Way back my piano recital days as a beginner pianist, I nearly experienced “failure” when the acoustic piano used for our recital performance broke before my turn. I guess it finally reached its breaking point. I was nearly in tears when my piano teacher presented an Alesis Cadenza digital piano [Currently unavailable. Keyboard alternative: Alesis Q88]. I was able to play my piece and got a standing ovation from both my parents and teacher! Forward to present, I purchased a Cadenza on my own and am glad to hone my piano skills with it.
The Alesis Cadenza digital piano [Currently unavailable. Keyboard alternative: Alesis Q88] is an 88-key hammer action digital piano. I like that the Cadenza also has that graded effect on the keys so I can really feel the difference when I transition from bass side to treble side. For sound quality, I think that it produces a pleasant sound output.

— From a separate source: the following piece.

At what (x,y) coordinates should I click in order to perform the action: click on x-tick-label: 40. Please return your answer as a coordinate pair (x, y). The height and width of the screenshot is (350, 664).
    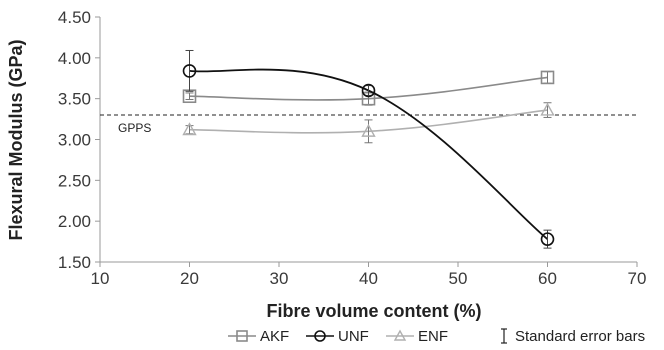
    Looking at the image, I should click on (368, 278).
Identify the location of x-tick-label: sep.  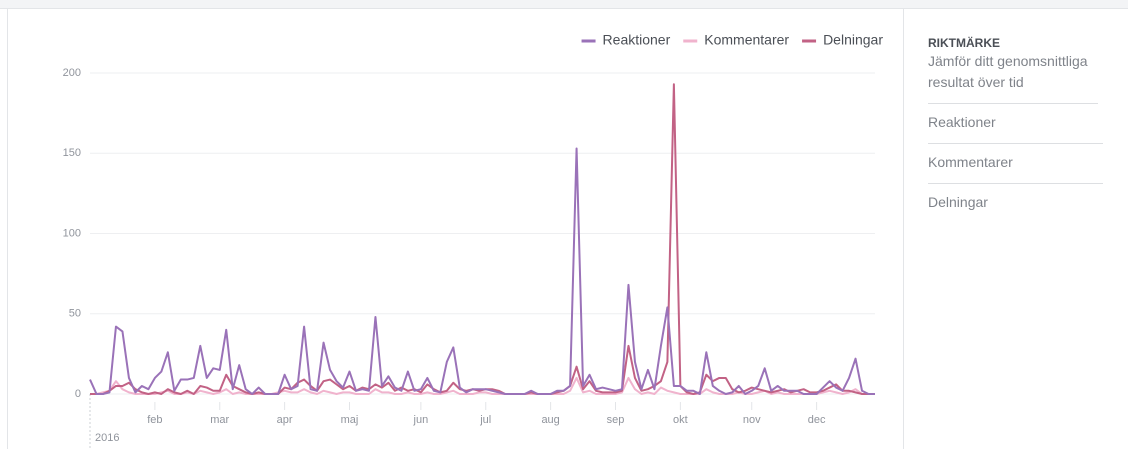
(616, 420).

Although I think the quality could be better especially when I have heard the output from other digital pianos in the market. I have heard the grand piano voice of a Yamaha DGX 650 from a fellow pianist and I could tell that the latter is way better. I guess in terms of sound sampling, Alesis’ methods and technology were not as thorough as that from a Yamaha or Casio.

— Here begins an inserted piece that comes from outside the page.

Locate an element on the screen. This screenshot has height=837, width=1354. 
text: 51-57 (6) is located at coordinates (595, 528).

The Cadenza offers the basics in terms of piano voices which I like because that is what I am looking for in a digital piano. It comes with 8 stereo voices or sounds including the grand piano, upright,string, organ etc. Keyboards with 20 or more voices do not appeal to me much because I only use the main voices when I play. Even if there are only 8 voices, the Cadenza has the ability to layer and split sounds. The keyboard can be split into two parts. This enables me to play two voices for an added effect. I can play bass on my left hand and piano on my right. The sounds can be highlighted even more since the keyboard has touch sensitivity. This can be adjusted to my liking. It can be soft, normal, hard or off. This means I can strike the keys harder or softer and get the same effect as that of an acoustic. Greater depth and harmony can be added to my musical pieces when I use the reverb and chorus effects.

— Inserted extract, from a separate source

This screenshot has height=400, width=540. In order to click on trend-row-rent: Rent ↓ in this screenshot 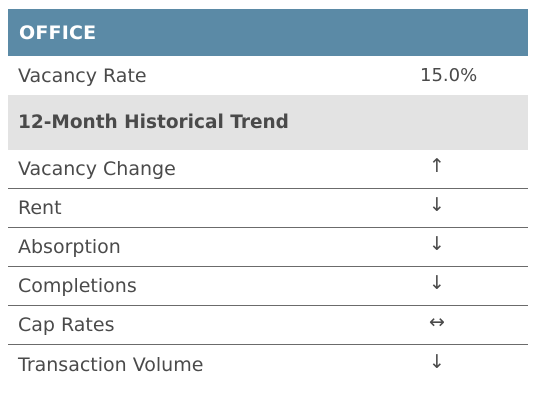, I will do `click(268, 208)`.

One of the Cadenza’s strengths is the abundance of software ports and features. It has 2-track recording when I want to review the pieces I play. There is a built-in metronome so that I can set the pace and speed of my music. The last is connectivity. In my opinion, this is one of the strong suits of this digital piano. It has a MIDI input and output line. This enables me to connect to my computer and use MIDI software or notation software. It is also able to communicate with other MIDI keyboards as well. USB connectivity is also present. This makes my life so much easier because I can easily record music to my computer if ever the internal storage of the Cadenza becomes full. The piano also has a headphone jack and built-in speakers. I can just plug in my headphones and play without disturbing anyone. The volume of the built-in speakers is enough to fill a small room with great music. I can just attach external speakers for a louder effect.
In conclusion, I think the Cadenza would be perfect fit for both beginners and advanced students. It provides the 8 main voices which I think learning pianists need to concentrate on. The Cadenza offers enough flexibility by providing a multitude of connectivity options which would fulfill the needs of the user.